━━━━━ Available data ━━━━━

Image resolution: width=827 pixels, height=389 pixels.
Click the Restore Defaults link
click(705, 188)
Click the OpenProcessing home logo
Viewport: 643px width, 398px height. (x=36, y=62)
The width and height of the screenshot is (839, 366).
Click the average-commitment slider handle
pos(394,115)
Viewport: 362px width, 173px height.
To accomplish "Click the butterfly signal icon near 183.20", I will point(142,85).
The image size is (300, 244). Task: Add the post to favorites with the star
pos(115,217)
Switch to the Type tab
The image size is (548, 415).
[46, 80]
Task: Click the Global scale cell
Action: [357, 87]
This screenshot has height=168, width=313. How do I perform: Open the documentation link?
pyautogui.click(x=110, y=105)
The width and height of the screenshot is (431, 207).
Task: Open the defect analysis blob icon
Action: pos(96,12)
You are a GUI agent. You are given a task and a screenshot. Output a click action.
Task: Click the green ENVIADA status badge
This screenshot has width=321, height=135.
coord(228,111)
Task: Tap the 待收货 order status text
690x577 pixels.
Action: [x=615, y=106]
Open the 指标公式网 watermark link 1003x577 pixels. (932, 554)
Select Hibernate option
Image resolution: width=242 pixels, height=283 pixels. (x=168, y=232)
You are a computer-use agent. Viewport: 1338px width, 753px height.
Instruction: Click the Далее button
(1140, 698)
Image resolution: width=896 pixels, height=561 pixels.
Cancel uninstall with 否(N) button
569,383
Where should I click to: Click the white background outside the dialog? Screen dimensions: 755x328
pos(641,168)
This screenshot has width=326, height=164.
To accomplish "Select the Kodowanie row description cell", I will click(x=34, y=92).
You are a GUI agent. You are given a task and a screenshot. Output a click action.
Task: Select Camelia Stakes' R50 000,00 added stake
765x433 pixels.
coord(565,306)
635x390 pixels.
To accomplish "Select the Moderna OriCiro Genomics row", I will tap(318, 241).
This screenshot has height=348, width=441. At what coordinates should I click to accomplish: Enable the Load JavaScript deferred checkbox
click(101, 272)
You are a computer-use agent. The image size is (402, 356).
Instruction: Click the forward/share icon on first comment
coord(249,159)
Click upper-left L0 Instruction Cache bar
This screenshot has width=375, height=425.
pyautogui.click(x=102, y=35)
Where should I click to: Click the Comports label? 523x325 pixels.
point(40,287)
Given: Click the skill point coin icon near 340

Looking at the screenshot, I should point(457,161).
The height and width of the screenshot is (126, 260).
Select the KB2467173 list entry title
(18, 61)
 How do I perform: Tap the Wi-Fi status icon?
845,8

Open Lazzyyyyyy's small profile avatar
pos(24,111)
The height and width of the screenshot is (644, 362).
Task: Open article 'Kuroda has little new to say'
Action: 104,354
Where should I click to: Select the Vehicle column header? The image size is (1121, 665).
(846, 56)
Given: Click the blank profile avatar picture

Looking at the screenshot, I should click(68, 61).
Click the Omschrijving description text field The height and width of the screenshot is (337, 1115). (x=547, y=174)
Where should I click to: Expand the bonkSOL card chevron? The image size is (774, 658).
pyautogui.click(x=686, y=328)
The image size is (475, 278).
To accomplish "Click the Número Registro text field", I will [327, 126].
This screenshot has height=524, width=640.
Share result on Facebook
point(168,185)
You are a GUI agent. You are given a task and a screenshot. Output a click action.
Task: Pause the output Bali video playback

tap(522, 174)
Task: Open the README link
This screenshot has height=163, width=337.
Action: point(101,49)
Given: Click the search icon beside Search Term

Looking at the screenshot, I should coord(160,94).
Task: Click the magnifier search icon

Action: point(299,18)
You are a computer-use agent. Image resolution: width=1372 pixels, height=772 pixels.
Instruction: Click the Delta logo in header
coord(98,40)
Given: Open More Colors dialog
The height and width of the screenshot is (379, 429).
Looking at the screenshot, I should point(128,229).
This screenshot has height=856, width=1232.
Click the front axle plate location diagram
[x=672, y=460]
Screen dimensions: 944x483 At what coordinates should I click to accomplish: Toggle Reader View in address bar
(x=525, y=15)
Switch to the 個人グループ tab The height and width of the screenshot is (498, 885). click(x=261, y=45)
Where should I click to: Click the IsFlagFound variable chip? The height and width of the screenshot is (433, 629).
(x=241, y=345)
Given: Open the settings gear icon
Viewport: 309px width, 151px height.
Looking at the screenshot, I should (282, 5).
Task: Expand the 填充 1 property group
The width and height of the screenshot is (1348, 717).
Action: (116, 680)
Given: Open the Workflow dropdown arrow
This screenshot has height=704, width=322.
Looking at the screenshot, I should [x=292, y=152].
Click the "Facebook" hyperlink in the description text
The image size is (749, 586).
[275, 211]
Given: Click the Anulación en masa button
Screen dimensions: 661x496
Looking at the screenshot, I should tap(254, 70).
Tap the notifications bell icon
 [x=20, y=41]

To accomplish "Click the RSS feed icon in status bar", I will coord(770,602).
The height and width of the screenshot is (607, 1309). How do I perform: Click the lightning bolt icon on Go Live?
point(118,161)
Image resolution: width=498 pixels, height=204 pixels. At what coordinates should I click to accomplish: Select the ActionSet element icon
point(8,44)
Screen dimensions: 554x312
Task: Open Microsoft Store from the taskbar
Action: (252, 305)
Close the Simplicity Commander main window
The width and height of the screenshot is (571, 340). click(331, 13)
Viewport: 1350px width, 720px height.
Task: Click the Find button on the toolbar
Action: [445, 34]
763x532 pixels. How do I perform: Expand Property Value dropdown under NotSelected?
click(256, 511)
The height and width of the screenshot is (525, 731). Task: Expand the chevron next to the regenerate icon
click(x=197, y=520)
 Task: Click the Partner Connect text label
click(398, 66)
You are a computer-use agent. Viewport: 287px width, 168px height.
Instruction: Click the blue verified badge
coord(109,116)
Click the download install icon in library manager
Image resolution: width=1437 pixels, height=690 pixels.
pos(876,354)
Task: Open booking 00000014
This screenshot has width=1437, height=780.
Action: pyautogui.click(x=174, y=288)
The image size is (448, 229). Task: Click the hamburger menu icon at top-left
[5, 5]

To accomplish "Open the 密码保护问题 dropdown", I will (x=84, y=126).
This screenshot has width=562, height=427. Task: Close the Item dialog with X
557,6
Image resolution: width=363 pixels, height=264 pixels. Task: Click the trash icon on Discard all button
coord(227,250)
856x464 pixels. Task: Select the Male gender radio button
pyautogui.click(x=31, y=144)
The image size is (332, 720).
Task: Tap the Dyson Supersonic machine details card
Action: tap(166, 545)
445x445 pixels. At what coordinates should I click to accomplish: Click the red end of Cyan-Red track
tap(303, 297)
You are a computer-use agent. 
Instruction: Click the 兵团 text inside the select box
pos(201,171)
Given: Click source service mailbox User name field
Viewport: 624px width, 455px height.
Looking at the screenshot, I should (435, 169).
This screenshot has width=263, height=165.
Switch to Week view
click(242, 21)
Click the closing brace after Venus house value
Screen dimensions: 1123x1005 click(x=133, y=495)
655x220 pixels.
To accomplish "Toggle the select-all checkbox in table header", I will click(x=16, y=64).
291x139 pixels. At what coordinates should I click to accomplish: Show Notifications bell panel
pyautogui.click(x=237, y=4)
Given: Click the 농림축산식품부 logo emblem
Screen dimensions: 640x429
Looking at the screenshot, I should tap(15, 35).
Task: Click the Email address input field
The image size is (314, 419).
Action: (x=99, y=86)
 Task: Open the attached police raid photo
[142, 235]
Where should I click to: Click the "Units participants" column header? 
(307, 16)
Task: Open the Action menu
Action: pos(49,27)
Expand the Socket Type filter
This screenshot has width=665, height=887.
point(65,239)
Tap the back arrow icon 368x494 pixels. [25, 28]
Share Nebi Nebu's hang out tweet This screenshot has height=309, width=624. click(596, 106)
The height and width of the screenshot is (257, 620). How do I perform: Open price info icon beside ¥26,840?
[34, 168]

━━━━━

Task to carry out
Work out how many lines of the material above contain "field", then write that number alone.

Written solution
4